Understanding intelligence through developmental progressions means treating cognitive abilities as unfolding over time, with a predictable sequence and qualitative shifts in thinking as people age. This view asks not just how well someone performs on tasks, but how their thinking changes across different ages and stages—the order in which skills typically appear, how strategies become more sophisticated, and how reasoning moves from concrete to more abstract levels. It emphasizes growth, trajectories, and potential, recognizing that what counts as “smarter” often depends on where a person is in their development and how their abilities have progressed, rather than fitting everyone into a single fixed structure.

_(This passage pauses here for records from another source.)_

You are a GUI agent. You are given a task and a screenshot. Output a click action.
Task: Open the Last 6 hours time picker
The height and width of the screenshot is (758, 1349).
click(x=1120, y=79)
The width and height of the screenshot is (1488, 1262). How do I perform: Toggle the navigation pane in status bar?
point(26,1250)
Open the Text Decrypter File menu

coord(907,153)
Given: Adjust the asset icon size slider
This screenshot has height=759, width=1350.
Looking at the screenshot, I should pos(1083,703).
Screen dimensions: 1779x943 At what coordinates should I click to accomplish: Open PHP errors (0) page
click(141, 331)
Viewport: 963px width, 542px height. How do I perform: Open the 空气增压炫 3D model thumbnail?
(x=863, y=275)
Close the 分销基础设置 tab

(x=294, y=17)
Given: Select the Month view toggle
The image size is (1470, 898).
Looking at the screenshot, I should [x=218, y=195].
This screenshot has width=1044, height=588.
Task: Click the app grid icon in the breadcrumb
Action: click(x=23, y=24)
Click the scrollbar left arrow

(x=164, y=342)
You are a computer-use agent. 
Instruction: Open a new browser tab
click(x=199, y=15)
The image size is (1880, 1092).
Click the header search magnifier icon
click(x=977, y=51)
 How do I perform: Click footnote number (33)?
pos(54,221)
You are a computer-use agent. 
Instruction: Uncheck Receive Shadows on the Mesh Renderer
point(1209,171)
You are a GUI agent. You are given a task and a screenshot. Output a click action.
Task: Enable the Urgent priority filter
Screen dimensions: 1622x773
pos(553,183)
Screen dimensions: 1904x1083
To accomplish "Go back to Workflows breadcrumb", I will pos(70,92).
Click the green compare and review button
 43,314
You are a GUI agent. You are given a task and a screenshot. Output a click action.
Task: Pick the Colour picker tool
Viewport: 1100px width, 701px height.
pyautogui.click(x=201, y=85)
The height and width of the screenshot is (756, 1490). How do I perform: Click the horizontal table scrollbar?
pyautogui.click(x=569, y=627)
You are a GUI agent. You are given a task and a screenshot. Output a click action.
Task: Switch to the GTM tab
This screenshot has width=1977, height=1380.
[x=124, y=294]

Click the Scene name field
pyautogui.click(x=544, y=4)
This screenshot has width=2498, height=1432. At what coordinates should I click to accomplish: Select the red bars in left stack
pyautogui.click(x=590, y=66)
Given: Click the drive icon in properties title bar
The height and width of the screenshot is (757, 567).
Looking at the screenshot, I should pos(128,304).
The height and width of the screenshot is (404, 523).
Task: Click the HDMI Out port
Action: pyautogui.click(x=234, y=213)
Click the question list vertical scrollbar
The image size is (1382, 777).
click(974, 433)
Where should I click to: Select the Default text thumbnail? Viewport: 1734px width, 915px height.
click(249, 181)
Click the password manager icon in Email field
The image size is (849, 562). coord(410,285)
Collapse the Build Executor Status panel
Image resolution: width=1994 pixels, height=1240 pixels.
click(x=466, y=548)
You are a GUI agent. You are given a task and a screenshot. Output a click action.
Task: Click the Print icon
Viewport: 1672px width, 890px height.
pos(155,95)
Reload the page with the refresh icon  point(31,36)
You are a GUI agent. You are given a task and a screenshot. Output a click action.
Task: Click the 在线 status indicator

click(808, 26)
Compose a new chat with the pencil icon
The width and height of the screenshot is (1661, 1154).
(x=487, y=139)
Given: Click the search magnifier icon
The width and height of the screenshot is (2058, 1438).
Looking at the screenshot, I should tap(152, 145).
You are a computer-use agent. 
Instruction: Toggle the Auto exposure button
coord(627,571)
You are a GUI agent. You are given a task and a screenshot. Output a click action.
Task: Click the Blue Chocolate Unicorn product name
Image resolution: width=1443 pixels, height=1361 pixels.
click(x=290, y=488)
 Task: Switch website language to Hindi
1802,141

This perspective contrasts with models that propose a fixed hierarchy of abilities. For example, a g-focused view centers on a general intelligence factor that underlies performance across tasks, suggesting a static core of ability rather than a developmental path. Crystallized and fluid theory distinguishes two broad, relatively stable factors but still frames them within a structural system rather than a progression over time. Information-processing theory examines the mechanisms of thinking—attention, working memory, encoding, and strategies—without necessarily tying performance to age-related developmental sequences. By focusing on how intelligence unfolds across stages and ages, the developmental progressions approach provides the most coherent framework for understanding growth and change in cognitive abilities.